- Active: 22 February 1862 – 10 July 1865
- Branch: Union Army
- Type: Field Artillery
- Size: Battery
- Equipment: 1 12-pounder Napoleon, 1 3-inch Ordnance rifle, 1 M1841 12-pounder howitzer, 1 M1841 12-pounder field gun (Oct 1862)
- Engagements: Battle of Munfordville (1862)

Commanders
- Notable commanders: Benjamin S. Nicklin

= 13th Independent Battery Indiana Light Artillery =

13th Indiana Battery Light Artillery was an artillery battery that served in the Union Army during the American Civil War. The unit served at the Battle of Munfordville on 14–17 October 1862. The battery spent the remainder of the war on garrison duty before being mustered out in July 1865.

==Service==
The battery was organized at Indianapolis, Indiana, and mustered in for a three-year enlistment on February 22, 1862.

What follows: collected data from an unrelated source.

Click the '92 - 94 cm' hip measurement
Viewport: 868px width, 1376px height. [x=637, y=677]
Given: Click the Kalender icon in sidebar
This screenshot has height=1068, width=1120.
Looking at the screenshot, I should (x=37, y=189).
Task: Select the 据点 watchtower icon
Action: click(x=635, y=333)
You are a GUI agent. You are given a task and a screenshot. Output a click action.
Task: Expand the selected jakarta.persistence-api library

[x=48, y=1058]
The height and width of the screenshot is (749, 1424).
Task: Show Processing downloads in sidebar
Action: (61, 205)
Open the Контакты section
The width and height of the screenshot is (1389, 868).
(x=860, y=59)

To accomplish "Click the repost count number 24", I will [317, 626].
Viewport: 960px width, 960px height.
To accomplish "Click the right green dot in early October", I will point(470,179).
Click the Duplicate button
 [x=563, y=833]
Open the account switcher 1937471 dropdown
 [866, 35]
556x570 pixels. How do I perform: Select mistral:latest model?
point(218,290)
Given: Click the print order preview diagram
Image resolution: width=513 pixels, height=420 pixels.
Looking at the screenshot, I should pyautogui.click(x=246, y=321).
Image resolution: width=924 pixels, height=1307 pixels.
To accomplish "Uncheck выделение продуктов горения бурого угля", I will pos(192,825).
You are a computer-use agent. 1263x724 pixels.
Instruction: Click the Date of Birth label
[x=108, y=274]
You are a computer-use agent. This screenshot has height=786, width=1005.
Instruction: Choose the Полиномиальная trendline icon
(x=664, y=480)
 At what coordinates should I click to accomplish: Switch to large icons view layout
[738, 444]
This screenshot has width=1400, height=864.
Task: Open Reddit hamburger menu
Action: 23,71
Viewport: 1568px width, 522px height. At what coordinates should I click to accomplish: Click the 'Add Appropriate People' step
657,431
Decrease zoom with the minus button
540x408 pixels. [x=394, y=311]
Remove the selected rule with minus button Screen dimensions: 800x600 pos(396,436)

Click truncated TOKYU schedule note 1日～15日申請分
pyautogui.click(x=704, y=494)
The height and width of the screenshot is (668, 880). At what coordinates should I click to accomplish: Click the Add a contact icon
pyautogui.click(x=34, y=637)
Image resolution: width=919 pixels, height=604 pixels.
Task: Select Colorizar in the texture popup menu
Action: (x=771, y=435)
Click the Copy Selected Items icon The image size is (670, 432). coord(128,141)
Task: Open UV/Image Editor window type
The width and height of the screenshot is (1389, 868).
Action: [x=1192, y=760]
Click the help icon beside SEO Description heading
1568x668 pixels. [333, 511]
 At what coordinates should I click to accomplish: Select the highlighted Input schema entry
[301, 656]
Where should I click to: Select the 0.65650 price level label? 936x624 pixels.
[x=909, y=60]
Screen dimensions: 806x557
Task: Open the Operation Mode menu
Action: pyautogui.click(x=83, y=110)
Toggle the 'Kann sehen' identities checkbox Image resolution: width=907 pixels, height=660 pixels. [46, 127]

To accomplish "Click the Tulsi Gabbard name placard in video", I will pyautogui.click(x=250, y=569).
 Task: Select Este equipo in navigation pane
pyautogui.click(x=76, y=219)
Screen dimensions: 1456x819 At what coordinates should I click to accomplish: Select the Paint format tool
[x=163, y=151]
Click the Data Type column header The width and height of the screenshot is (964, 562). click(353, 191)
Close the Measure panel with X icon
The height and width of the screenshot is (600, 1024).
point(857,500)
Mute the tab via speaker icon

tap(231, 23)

The battery served unassigned in Kentucky, Army of the Ohio, to September 1862. Artillery, 12th Division, Army of the Ohio, to November 1862. Ward's Brigade, Post of Gallatin, Tennessee, Department of the Cumberland, to June 1863. Garrison Artillery, Gallatin, Tennessee, Department of the Cumberland, to January 1865. Garrison Artillery, Chattanooga, Tennessee, Department of the Cumberland, to July 1865.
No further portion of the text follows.